Es claro que se busca proteger a las empresas, subrayó porque además en donde se hizo la declaratoria de reserva de la biosfera como en Santa Cruz del rincón en 2011, se incluye un cuadro de actividades prohibidas para los comuneros pero no para las empresas.

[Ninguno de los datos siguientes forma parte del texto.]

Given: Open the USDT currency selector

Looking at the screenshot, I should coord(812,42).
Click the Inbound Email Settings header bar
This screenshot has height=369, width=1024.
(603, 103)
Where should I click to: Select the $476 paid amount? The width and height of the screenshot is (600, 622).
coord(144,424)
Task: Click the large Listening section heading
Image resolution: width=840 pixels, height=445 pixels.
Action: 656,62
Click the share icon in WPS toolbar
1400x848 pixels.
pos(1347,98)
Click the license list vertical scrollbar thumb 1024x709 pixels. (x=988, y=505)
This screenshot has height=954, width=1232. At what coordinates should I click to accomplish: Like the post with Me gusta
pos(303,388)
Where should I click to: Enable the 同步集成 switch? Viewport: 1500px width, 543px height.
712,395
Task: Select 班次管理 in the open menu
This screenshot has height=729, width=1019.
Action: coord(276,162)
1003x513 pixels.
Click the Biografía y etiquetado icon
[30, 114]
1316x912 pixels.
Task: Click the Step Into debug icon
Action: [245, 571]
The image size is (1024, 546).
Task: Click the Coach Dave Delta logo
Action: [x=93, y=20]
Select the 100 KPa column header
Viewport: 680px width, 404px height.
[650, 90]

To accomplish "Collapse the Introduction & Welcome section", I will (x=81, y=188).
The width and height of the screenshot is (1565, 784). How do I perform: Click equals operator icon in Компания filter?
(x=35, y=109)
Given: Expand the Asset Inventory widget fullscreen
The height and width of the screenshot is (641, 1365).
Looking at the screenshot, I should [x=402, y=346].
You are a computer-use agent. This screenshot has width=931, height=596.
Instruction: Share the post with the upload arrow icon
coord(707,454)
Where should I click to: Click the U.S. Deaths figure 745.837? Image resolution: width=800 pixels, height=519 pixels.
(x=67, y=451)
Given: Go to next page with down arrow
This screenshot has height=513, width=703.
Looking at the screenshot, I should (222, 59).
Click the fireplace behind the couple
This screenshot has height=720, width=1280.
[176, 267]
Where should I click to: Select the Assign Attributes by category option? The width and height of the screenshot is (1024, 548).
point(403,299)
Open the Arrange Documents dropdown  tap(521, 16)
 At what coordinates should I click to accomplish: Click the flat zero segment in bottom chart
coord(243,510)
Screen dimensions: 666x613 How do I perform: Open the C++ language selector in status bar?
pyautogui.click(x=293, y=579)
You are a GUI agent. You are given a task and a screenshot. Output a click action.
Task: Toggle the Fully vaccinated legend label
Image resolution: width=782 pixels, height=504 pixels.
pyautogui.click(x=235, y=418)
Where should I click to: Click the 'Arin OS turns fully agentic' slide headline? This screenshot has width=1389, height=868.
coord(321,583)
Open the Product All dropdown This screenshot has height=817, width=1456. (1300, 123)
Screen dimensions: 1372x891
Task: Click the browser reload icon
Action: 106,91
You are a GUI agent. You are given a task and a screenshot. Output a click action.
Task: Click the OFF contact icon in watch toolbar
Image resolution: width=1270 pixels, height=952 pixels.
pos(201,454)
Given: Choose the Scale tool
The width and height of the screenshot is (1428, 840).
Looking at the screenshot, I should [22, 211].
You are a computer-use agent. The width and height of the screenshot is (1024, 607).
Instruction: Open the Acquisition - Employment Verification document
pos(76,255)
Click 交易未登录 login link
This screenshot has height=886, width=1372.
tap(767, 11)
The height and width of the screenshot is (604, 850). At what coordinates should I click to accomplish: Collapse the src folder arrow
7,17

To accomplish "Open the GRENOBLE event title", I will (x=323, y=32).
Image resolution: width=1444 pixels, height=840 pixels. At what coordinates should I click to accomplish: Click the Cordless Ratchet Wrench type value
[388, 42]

«Nos quitan la mayor parte de nuestras áreas de cultivo, no nos dejan entrar ni sacar leña y el comisariado debe acompañar a los científicos a hacer estudios pero la gente tiene en esa zona su café, su ganado, por eso la asamblea de comuneros ordenó al comisariado el rechazo de ese proyecto y que se lleve al RAN, pero éste contestó que carece de fondo y forma porque ya se dio cuenta que en la mayoría de las poblaciones no pasa». Santa Cruz del rincón lleva tres actas rechazadas en el RAN de Guerrero, en total son de 18 a 20 núcleos agrarios los que han enviado actas al RAN, indicó.
Los autoridades integrantes del Consejo provienen de municipios como Atlamajalcingo del Monte, Malinaltepec, Iliatenco, San Luis Acatlán, Metlatonoc, Zapotitlán Tablas, Cochoapa el Grande, Tlacoapa, Tlapa, Acatepec y parte del de Ayutla de los Libres.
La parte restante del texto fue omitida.